*** DATA FOR PROCESSING

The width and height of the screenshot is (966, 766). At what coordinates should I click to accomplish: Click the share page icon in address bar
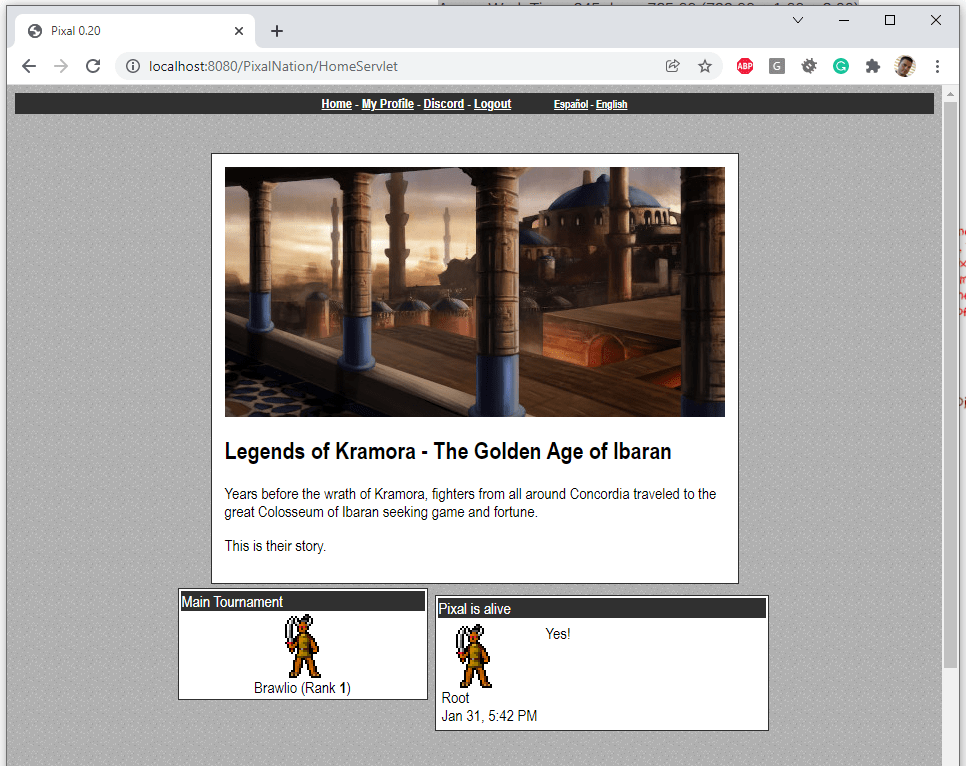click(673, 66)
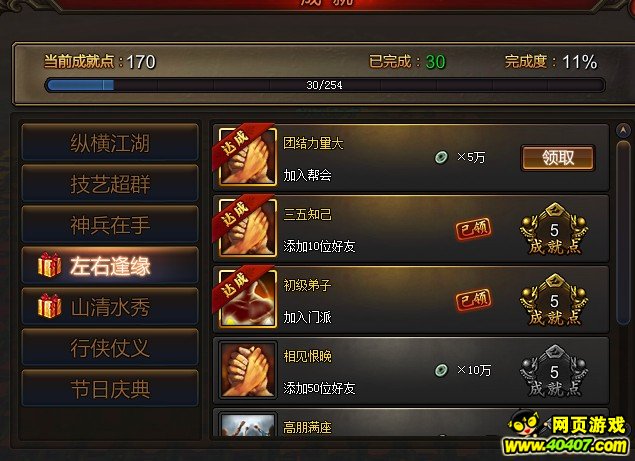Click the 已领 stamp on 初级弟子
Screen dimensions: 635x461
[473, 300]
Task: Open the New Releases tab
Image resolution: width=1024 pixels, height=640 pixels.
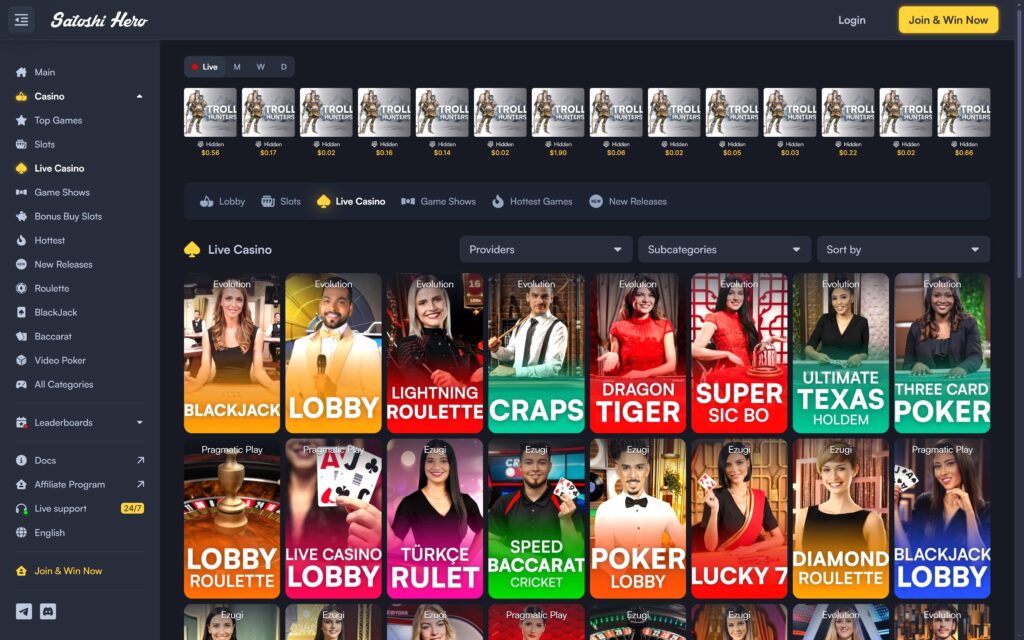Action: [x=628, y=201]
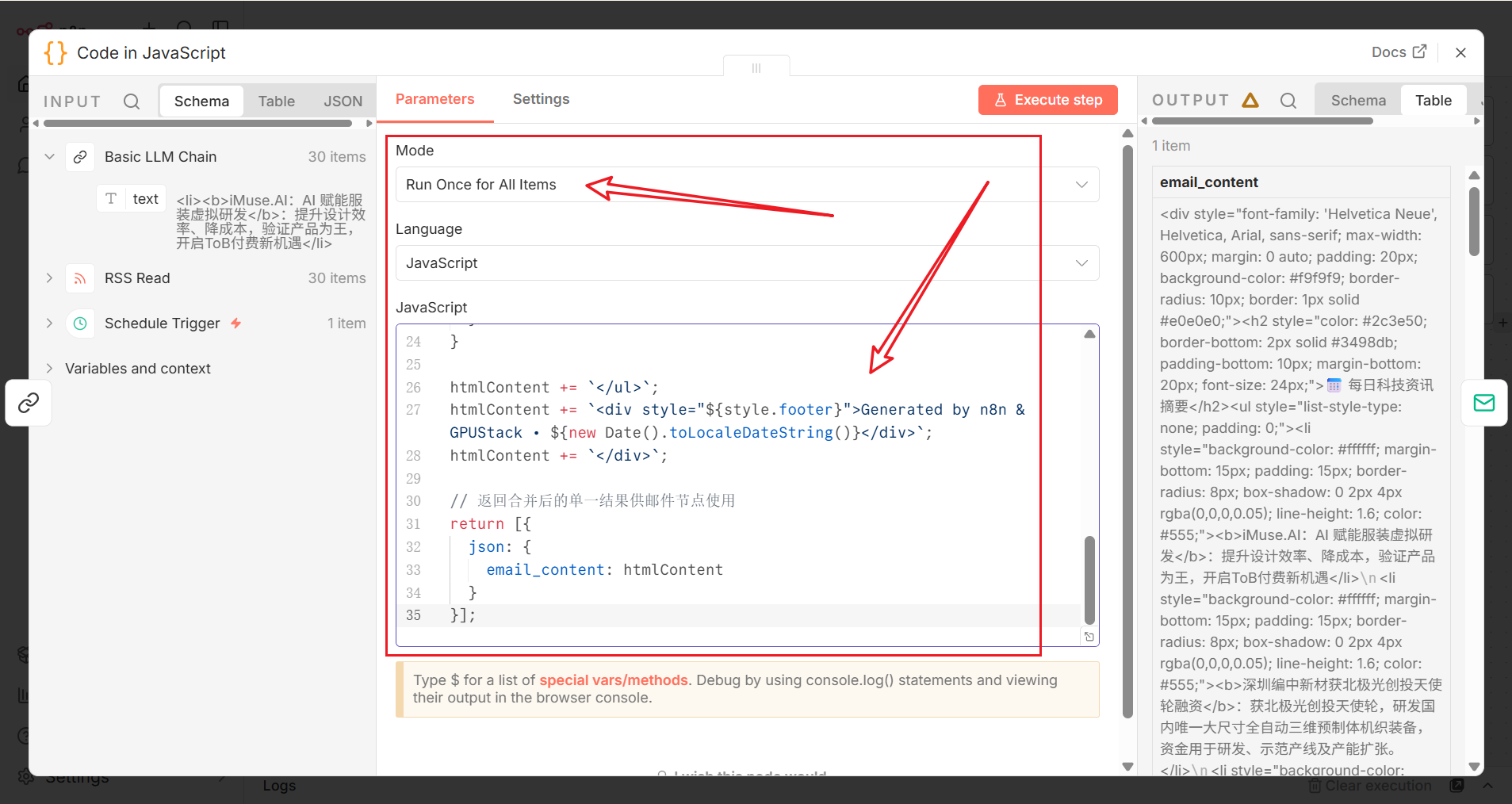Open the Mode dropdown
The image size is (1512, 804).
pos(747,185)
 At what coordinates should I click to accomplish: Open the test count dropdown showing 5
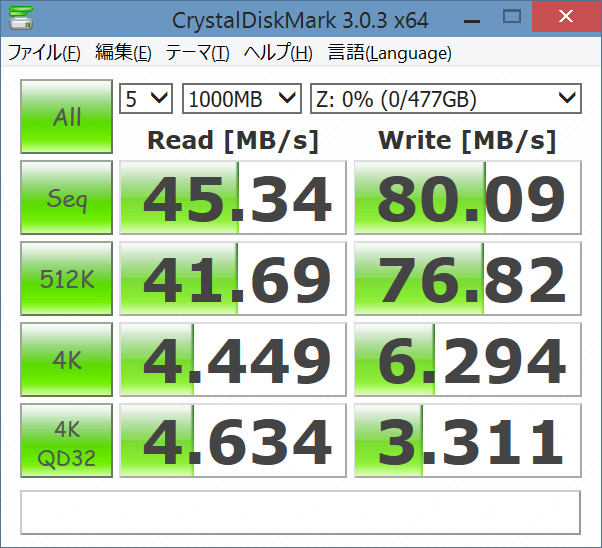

******

◆ **TASK REQUIREMENTS**: Exactly as they appear above, print all the lines, but not the pictures.

◆ **OUTPUT**:
The width and height of the screenshot is (966, 766). At what coordinates should I click to accomplish: Click the share page icon in address bar
click(673, 66)
Click the 已领 stamp on 初级弟子
Screen dimensions: 635x461
[473, 300]
Task: Open the New Releases tab
Image resolution: width=1024 pixels, height=640 pixels.
Action: [x=628, y=201]
Open the Mode dropdown
The image size is (1512, 804).
pos(747,185)
 At what coordinates should I click to accomplish: Open the test count dropdown showing 5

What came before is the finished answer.